Under the transaction with private energy company Sentinel
Peak, Freeport said it will receive $592 million in cash at
closing and $50 million every year from 2018 to 2020 if the
price per barrel of Brent crude oil averages $70 or
more. Sentinel also assumes $100 million in future
abandonment costs for the properties.
Several analysts said that Freeport fetched a reasonable
price for the assets, which were likely challenging to sell due
to a small pool of potential buyers in the high-cost,
heavily-regulated California market.
Net cash from the deal with Sentinel, which is backed by
private equity firm Quantum Energy Partners, will help repay
debt, said Freeport.
Adding only the $592 million cash payment, the Sentinel deal
lifts the value of Freeport's 2016 asset sales to $6.62 billion,
said RBC Capital Markets analyst Fraser Phillips in a note to
clients. That puts Freeport on track to reach its debt reduction
target of $5 billion to $10 billion, he wrote.
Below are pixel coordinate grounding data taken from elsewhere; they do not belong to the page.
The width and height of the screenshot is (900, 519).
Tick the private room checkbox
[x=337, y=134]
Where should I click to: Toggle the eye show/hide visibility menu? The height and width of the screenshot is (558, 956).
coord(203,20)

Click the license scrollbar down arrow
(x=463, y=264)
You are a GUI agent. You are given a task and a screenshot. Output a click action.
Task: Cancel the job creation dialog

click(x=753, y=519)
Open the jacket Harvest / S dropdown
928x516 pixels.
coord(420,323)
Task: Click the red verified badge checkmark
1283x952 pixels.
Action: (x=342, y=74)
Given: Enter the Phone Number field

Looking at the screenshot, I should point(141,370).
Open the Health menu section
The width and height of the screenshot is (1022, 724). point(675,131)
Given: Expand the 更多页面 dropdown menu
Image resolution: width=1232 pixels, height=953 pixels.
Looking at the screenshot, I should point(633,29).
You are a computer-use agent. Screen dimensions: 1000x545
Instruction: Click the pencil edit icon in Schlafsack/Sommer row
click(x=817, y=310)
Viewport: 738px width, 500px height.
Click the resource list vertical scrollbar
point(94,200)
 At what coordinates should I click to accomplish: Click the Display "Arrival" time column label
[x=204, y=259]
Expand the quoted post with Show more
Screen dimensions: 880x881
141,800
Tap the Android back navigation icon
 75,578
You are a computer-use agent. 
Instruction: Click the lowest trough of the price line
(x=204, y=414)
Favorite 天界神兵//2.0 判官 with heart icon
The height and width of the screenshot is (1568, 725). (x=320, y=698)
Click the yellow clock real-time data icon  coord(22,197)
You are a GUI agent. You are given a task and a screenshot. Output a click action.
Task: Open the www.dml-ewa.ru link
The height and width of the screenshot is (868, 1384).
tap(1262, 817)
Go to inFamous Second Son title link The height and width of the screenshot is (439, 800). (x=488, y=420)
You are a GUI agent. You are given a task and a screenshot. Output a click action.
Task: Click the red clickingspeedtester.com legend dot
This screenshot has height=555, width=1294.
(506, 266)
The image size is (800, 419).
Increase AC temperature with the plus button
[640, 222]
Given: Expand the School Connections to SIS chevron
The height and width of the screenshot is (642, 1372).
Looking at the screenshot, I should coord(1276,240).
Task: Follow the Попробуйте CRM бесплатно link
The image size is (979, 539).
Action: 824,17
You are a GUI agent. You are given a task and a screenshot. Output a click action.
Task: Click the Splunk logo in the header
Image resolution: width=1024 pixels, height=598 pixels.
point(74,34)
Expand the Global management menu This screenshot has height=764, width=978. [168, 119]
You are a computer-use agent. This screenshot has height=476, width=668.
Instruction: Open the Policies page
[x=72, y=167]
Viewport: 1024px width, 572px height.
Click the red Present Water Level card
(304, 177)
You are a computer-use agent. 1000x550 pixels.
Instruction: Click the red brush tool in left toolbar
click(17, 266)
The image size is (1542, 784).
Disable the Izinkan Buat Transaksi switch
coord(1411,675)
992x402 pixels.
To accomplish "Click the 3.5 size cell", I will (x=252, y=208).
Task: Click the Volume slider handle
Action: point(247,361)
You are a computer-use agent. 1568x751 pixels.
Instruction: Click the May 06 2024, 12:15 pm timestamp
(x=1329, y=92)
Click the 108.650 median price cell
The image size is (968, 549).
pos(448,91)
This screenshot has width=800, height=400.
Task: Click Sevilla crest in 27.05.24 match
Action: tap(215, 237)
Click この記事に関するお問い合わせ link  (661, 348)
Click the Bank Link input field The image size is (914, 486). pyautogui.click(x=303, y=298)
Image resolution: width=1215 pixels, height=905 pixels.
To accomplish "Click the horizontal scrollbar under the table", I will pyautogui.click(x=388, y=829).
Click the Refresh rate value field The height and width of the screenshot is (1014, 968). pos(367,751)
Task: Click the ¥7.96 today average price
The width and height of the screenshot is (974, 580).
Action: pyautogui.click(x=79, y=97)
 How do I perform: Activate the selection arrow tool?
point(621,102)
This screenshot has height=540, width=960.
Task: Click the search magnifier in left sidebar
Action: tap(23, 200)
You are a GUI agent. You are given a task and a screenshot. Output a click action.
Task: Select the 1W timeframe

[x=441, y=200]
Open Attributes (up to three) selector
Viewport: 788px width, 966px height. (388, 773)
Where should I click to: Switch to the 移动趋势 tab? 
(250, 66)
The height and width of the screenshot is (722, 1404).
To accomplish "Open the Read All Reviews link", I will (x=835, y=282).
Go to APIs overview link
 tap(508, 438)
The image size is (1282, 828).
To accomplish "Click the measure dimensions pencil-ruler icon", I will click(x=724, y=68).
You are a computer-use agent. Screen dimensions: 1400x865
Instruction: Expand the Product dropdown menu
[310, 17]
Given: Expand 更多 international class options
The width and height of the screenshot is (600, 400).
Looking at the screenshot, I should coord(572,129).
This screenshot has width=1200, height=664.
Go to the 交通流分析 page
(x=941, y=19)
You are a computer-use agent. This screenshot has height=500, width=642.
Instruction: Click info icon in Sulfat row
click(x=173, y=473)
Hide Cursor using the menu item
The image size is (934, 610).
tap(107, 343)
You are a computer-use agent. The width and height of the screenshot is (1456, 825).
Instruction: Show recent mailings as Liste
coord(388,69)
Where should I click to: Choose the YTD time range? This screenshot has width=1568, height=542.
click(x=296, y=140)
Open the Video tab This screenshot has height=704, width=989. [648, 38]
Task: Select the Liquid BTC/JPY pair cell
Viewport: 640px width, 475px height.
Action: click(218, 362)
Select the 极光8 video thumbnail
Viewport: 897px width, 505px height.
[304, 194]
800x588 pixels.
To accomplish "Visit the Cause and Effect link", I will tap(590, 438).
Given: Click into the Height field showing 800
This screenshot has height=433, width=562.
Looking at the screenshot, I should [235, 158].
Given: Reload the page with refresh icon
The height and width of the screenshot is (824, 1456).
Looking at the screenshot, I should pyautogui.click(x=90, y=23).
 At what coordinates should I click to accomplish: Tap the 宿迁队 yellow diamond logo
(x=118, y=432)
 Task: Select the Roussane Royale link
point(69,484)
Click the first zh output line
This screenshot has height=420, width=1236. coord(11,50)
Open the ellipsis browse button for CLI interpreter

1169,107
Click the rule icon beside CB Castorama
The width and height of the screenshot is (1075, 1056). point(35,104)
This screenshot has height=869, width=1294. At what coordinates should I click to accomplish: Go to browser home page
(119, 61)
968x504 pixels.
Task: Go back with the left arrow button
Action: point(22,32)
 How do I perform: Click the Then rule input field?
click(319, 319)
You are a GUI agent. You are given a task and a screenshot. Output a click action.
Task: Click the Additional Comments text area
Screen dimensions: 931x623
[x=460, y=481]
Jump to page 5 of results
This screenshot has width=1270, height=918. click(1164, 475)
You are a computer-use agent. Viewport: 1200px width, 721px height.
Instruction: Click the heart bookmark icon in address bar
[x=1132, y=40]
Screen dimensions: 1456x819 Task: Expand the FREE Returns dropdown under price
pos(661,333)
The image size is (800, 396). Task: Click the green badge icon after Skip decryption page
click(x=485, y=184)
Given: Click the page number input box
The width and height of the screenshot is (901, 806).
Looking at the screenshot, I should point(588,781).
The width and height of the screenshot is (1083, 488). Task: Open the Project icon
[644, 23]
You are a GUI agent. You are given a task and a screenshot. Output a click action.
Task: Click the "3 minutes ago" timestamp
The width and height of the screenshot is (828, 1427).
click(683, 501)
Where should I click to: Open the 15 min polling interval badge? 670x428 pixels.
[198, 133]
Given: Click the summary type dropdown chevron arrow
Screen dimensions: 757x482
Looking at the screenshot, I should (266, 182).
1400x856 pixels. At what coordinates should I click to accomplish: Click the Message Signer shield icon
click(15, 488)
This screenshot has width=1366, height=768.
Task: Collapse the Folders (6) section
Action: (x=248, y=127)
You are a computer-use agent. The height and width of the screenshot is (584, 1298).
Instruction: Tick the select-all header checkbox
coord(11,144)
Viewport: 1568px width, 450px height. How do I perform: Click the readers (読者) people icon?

Last month, Freeport announced the $2 billion sale of its
deepwater Gulf of Mexico oil and natural gas assets to Anadarko
That followed failed attempts to sell all or part of the oil
and gas business, and withdrawal of a planned initial public
Freeport debt ballooned with two ill-timed acquisitions of
oil and natural gas producers in 2013, as it diversified beyond
copper, gold and molybdenum mining.
In May, Freeport agreed to sell its prized majority stake in
the Tenke copper mine to China Molybdenum for $2.65
billion in cash.
After the Sentinel and Anadarko deals close, Freeport will
still own productive onshore assets in South Louisiana and the
shelf of the Gulf of Mexico, and offshore assets in California
and Central Wyoming.
Last quarter, these produced an average 8.6 thousand barrels
of oil and natural gas liquids and 78 million cubic feet of
natural gas per day.
(Additional reporting by Anet Josline Pinto in Bengaluru;
Editing by Frances Kerry and Andrew Hay)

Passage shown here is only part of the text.